* Task prompt
Up to and including the line with "Primer Grado (115, 274)", copy the records below exactly from their first line.

### Records for processing ###

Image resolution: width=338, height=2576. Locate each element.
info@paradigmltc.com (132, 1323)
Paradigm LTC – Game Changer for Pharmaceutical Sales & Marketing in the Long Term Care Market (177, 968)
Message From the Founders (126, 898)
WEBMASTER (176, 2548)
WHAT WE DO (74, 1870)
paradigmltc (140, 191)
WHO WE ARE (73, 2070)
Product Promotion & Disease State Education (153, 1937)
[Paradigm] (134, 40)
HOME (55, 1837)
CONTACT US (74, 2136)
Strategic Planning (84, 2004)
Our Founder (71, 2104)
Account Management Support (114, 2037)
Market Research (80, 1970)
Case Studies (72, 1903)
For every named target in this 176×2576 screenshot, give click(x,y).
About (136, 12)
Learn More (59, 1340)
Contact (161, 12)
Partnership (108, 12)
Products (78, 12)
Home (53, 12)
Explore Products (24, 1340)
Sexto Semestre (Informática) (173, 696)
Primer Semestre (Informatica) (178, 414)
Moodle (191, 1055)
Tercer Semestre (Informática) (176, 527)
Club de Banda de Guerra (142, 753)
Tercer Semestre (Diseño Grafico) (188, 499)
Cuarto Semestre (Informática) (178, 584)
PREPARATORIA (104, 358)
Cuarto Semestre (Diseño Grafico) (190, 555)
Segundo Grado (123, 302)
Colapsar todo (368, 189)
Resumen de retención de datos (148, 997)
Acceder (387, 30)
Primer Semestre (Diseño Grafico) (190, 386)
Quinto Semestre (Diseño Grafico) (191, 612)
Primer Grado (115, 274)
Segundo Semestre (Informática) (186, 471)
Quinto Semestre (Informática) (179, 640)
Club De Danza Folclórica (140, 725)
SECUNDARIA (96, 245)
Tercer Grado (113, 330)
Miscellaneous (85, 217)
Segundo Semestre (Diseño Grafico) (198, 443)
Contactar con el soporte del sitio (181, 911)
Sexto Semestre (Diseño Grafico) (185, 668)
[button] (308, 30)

###

* Solution to this task
Image resolution: width=338, height=2576. Locate each element.
info@paradigmltc.com (132, 1323)
Paradigm LTC – Game Changer for Pharmaceutical Sales & Marketing in the Long Term Care Market (177, 968)
Message From the Founders (126, 898)
WEBMASTER (176, 2548)
WHAT WE DO (74, 1870)
paradigmltc (140, 191)
WHO WE ARE (73, 2070)
Product Promotion & Disease State Education (153, 1937)
[Paradigm] (134, 40)
HOME (55, 1837)
CONTACT US (74, 2136)
Strategic Planning (84, 2004)
Our Founder (71, 2104)
Account Management Support (114, 2037)
Market Research (80, 1970)
Case Studies (72, 1903)
For every named target in this 176×2576 screenshot, give click(x,y).
About (136, 12)
Learn More (59, 1340)
Contact (161, 12)
Partnership (108, 12)
Products (78, 12)
Home (53, 12)
Explore Products (24, 1340)
Sexto Semestre (Informática) (173, 696)
Primer Semestre (Informatica) (178, 414)
Moodle (191, 1055)
Tercer Semestre (Informática) (176, 527)
Club de Banda de Guerra (142, 753)
Tercer Semestre (Diseño Grafico) (188, 499)
Cuarto Semestre (Informática) (178, 584)
PREPARATORIA (104, 358)
Cuarto Semestre (Diseño Grafico) (190, 555)
Segundo Grado (123, 302)
Colapsar todo (368, 189)
Resumen de retención de datos (148, 997)
Acceder (387, 30)
Primer Semestre (Diseño Grafico) (190, 386)
Quinto Semestre (Diseño Grafico) (191, 612)
Primer Grado (115, 274)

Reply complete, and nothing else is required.